[Stored data]
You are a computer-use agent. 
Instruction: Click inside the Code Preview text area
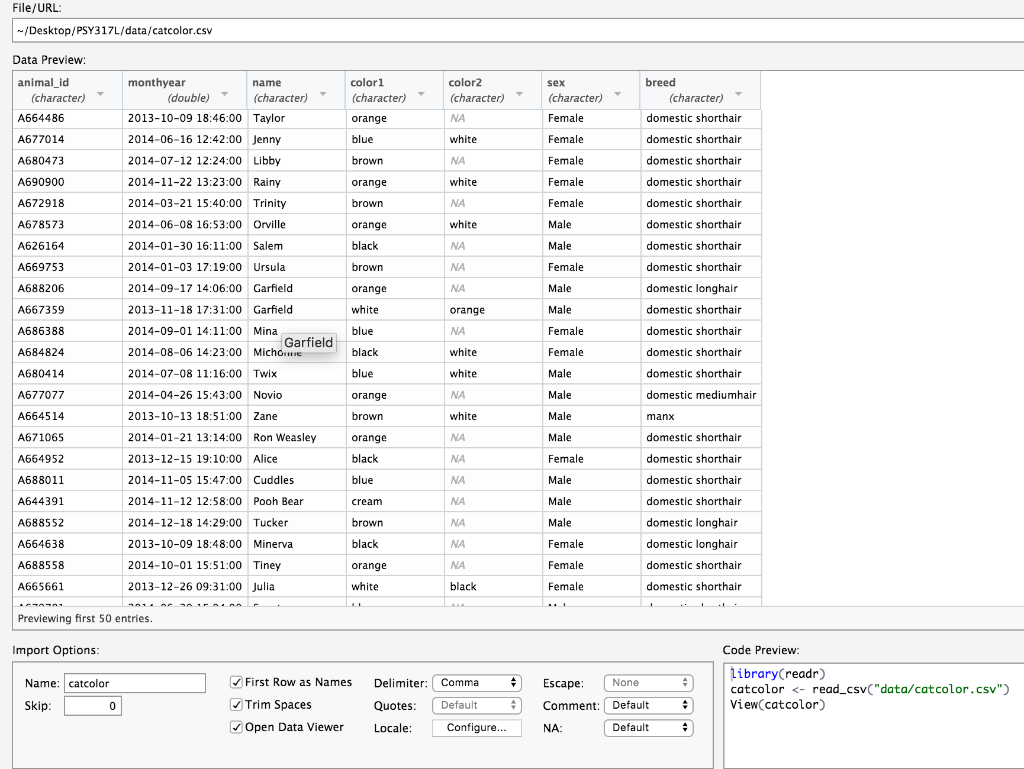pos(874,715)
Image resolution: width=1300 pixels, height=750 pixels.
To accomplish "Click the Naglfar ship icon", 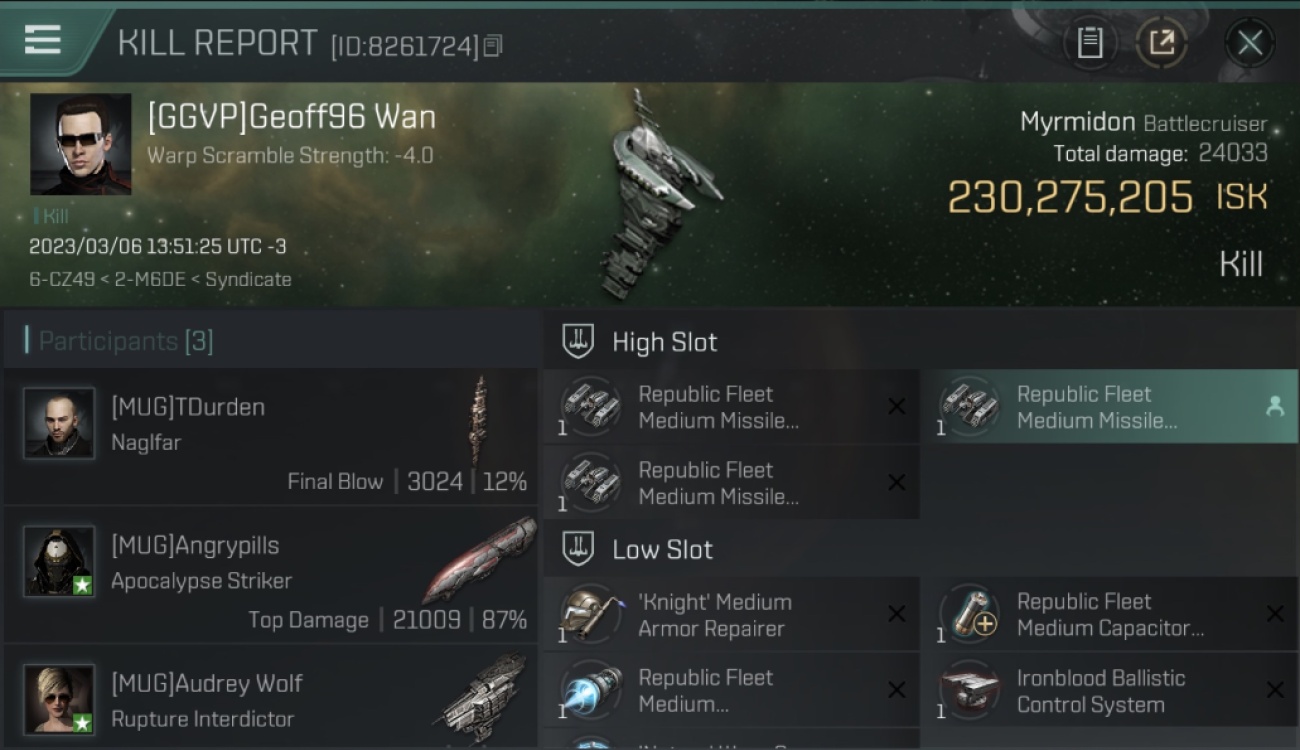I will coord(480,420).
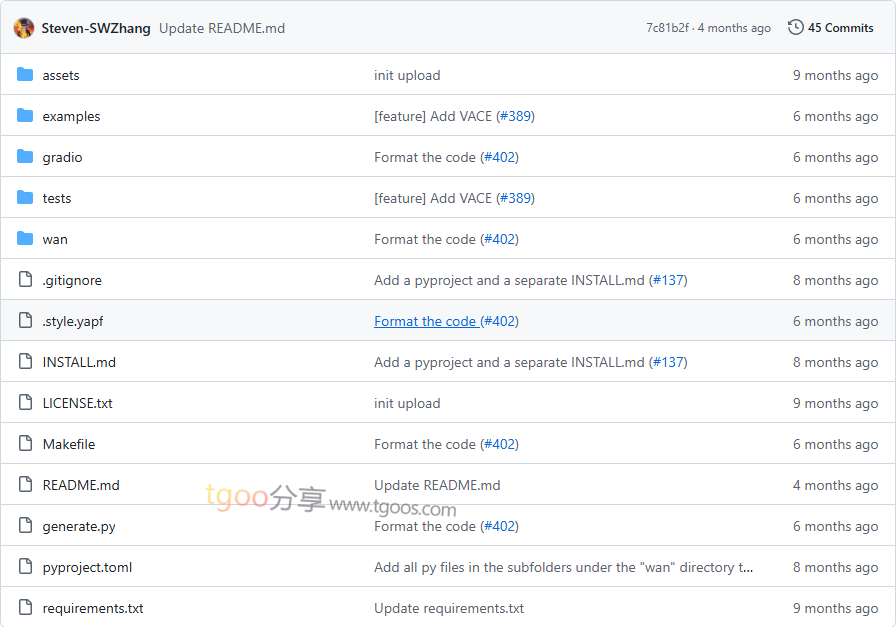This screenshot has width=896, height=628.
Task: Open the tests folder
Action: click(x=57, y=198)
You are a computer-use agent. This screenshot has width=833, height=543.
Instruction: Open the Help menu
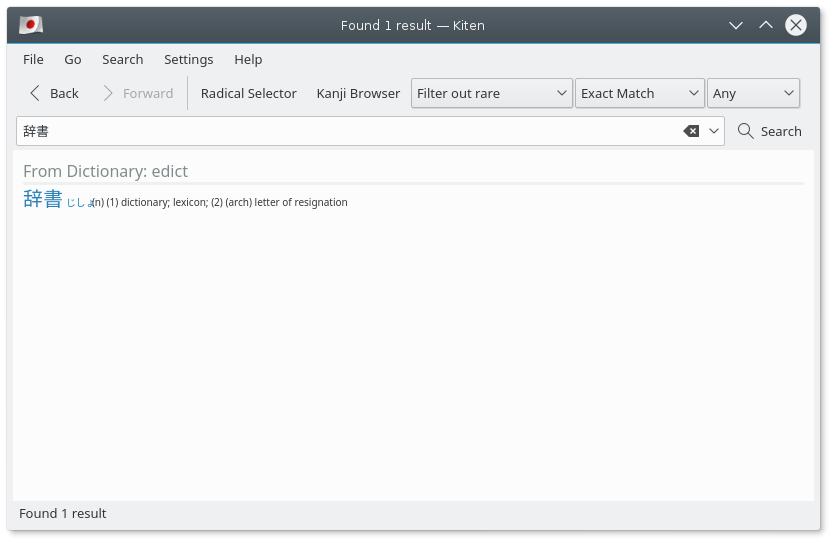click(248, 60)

# Your instructions:
Which of the lines in the data contain the string "computer"? Return each one.

# Written response:
You are a computer-use agent. 
You are a computer-use agent. This screenshot has width=833, height=543.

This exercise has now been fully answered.